Is it time for routine EBUS-TBNA staging in NSCLC?

Lung cancer

By Mardi Chapman

15 Apr 2024

Professor Daniel Steinfort

Systematic endoscopic mediastinal staging in patients with locally advanced NSCLC provides more accurate information on the extent of disease than staging by PET alone, new research shows.

The Australian-led international SEISMIC study published in The Lancet Respiratory Medicine [link here] found systematic endoscopic staging commonly downstaged disease from initial PET staging but also identified PET-occult disease.

The single-arm study, conducted at seven tertiary lung cancer centres in Australia, Canada, the Netherlands, and the US, enrolled 155 adults with suspected or known locally advanced NSCLC based on CT and PET findings.

All were considered potential candidates for radical dose or high-dose palliative conventional radiotherapy with or without chemotherapy.

Patients underwent endobronchial ultrasound-guided transbronchial needle aspiration (EBUS-TBNA) with systematic examination of mediastinal lymph node stations.

Lymph nodes were determined EBUS-positive if cytological examination of needle aspirates showed malignancy. Benign or inadequate specimens were determined EBUS-negative.

The study, led by Royal Melbourne Hospital’s Head of Interventional Pulmonology Professor Daniel Steinfort, found discordant staging between PET and EBUS-TBNA in 37% of patients.

The primary outcome of PET-occult lymph node metastases was identified in 12% of patients, particularly in patients with clinical stage IIIA or cN2 NSCLC.

Contralateral PET-occult N3 disease was identified in 7% of patients.

The study said identification of PET-occult disease impacted treatment planning.

Twelve patients received definitive chemoradiotherapy with extended target volumes, two received high-dose palliative radiotherapy with expanded treatment fields, and one patient received chemotherapy after upstaging from T4cN0 to T4N3, followed by chemoradiotherapy.

“The remaining three patients were precluded from radiotherapy on the basis of excessive toxicity risk following expansion of treatment fields and received systemic therapy or best supportive care.”

As well, in silico radiation studies showed that patients with PET-occult disease would have received a suboptimal radiotherapy dose if planned based on PET results alone.

Downstaging

The study said EBUS identified less extensive mediastinal disease than PET in 39 participants (25%).

“Of these, 31 (20% of cohort [14–26]) were down-staged from cN2–3 to cN0–1. 20 of these 31 patients underwent resection, with post-operative staging confirming EBUS-TBNA findings in all patients (16 patients with pN0 and four with pN1),” the study authors said.

“Accurate down-staging of PET-positive mediastinal lymph nodes can inform selection of patients for curative intent resection,” the study concluded.

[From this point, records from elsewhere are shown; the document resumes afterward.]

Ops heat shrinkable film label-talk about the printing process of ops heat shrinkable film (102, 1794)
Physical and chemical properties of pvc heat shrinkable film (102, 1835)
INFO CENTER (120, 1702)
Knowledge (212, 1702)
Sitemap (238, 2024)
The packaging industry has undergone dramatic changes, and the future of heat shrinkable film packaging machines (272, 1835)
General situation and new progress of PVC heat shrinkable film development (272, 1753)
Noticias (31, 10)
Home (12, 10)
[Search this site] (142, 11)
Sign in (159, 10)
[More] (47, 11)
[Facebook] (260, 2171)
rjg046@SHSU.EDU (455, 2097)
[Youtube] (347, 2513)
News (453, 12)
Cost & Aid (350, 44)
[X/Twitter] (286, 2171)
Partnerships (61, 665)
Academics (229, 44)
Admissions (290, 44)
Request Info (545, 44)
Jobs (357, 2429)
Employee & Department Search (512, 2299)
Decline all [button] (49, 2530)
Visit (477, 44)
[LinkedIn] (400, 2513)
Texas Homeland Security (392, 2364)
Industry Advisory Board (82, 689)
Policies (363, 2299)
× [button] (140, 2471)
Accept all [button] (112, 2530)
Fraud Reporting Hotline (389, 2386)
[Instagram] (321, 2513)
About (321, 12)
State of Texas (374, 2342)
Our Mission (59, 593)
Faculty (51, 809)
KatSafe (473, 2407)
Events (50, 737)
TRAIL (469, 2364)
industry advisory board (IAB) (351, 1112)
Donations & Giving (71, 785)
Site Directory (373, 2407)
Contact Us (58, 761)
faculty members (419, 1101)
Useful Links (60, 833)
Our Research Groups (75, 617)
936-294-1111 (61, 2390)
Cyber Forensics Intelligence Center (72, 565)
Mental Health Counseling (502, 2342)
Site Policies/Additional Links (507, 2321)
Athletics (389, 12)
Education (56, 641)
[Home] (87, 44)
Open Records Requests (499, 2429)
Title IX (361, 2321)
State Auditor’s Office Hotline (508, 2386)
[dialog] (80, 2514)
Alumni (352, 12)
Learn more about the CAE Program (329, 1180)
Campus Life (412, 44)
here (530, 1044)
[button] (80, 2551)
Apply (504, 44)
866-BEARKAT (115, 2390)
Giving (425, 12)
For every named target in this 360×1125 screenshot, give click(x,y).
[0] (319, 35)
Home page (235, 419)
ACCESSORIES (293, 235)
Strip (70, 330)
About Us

The findings support the use of systematic endoscopic lymph node staging in all patients before definitive radiotherapy to most accurately define disease extent and guide optimal management.

Coronal (A) and axial (B) CT images from a representative patient
with EBUS-detected PET-occult N3 lymph node metastases.
PET-occult lymph node metastases (red) are positioned outside the radiotherapy planning target volume (orange), and outside the desired dose (57 Gy, 95% of the prescription dose, yellow). A large proportion of PET-occult tumour volume receives less than 50% of the desired dose (green)

Professor Steinfort told the limbic the study’s findings will direct practice in this group of patients with locally advanced lung cancer towards a much more thorough evaluation of the lymph nodes in their chest.

“And the reason for that is that about 12% of patients have what we call PET-occult disease… and if the radiation fields are constructed purely on the PET-based information in those groups, then they don’t have those sites of disease included in the radiation field and their likelihood of disease recurrence is almost 100%.”

He said implementation of EBUS-TBNA staging into routine practice required very little extra resourcing. 

“Most patients will have an EBUS procedure as their diagnostic procedure and so really, all they’re having is a procedure that requires slightly more thorough lymph node sampling than is routinely done.”

“Probably all tertiary hospitals have an EBUS service because it’s such a standard technique in assessment of intra thoracic lesions so it’s a strategy that should be able to be implemented almost immediately without extra infrastructure or costs.”

“We hope that the strength of the findings will convince people that it’s an important thing to be making a routine aspect of clinical care.”

An accompanying Comment article in the journal [link here] said the study represented “a step in the direction of high-precision radiotherapy centred on the necessity of tissue confirmation of involved and non-involved mediastinal lymph nodes in patients with locally advanced NSCLC.”

However, it also said: “The clinical impact of lack of treatment of unforeseen positive mediastinal lymph nodes is controversial given the high risk of distant relapses in patients with locally advanced NSCLC.”

“In the future, surrogate biomarkers (eg, circulating tumour DNA, molecular profile, and PDL1 status) or higher technology imaging might further refine selection of higher-risk patients with unresectable locally advanced NSCLC.”